I am spanish speaker and the Italian sentence is similar in spanish "como haces para saber"

he knows = lui sa,
how does he know? = Come sa?

"Come fa a sapere" literally means, "how does he do to know" which is very different from "how does he know?"


You are playing a dangerous game: Spanish and Italian are different, though they have similarities. For example you cannot say conosco a una ragazza as you would say in Spanish conozco a una niña.
Fare a + infinitive is an expression which means "can". Ex. Come fai a mangiare così tanto? "How can you eat so much?" Come fa a ricordarsi di me? "How can he remember (about) me"?

"Does he know me?" literally translates in Italian as fa lui conosce me: it's a structure that one does need to learn by heart. It's pointless to complain that it doesn't make sense in Italian.


where in the whole material of the course it's explained that "faire a + infinitive" is the translation of "can"?
At the very top of this page. It's the official translation given.


Sorry Mutley71... i see you like Grammar a lot. But keep in mind... to argue is to follow the points of view of a discussion. I have never questioned the right translation on this sentence. But the lack of consistency on DL regarding to translations in this Italian course. learn a language it is not only to learn grammar, but the ability to communicate. I hope you agree with me in this. To complain is recommended if we can help to improve the quality of the course. (Where did I complained on the sense of the sentence?) By the way... where in the whole material of the course it's explained that "faire a + infinitive" is the translation of "can"? or are you defending that to learn a language is a game of guessing? I do look for answers and explanations in other webs to solve problems, since DL doesn't offer explanations a all. But that doesn't mean that I can not criticize the quality of the Italian DL course. Obviously with the intention to help the authors to review an improve the course. I enjoy learning languages to communicate with people, not to be an expert on grammar.

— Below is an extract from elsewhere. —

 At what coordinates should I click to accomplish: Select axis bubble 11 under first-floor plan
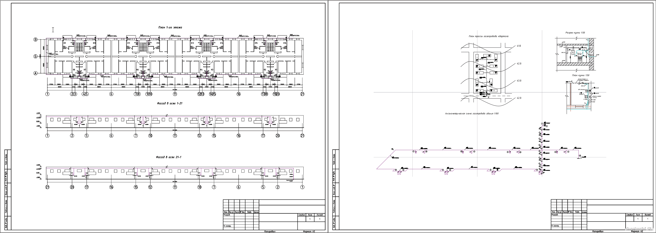coord(175,94)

I am not saying that " how can he knows..." is not a proper and correct translation. which it is. But the arbitrarity of DL regarding to them. Where, it sometimes demand a literally one, and sometimes not, like in this case. That doesn't help to learn with consistency. Once more, I find mostly these kind of problems in that Italian course, not in the German or French one.


These are the many alternative translations accepted by Duolingo for this very sentence:

How [it is possible to/can he/can she/does she/does he] know [this/that/so] much [on/about/of] [fish/fishes]? How come [he/she] knows so much [on/about/of] [fish/fishes]?

If you have more (correct) suggestions, please state them here and I will gladly add them to the alternatives.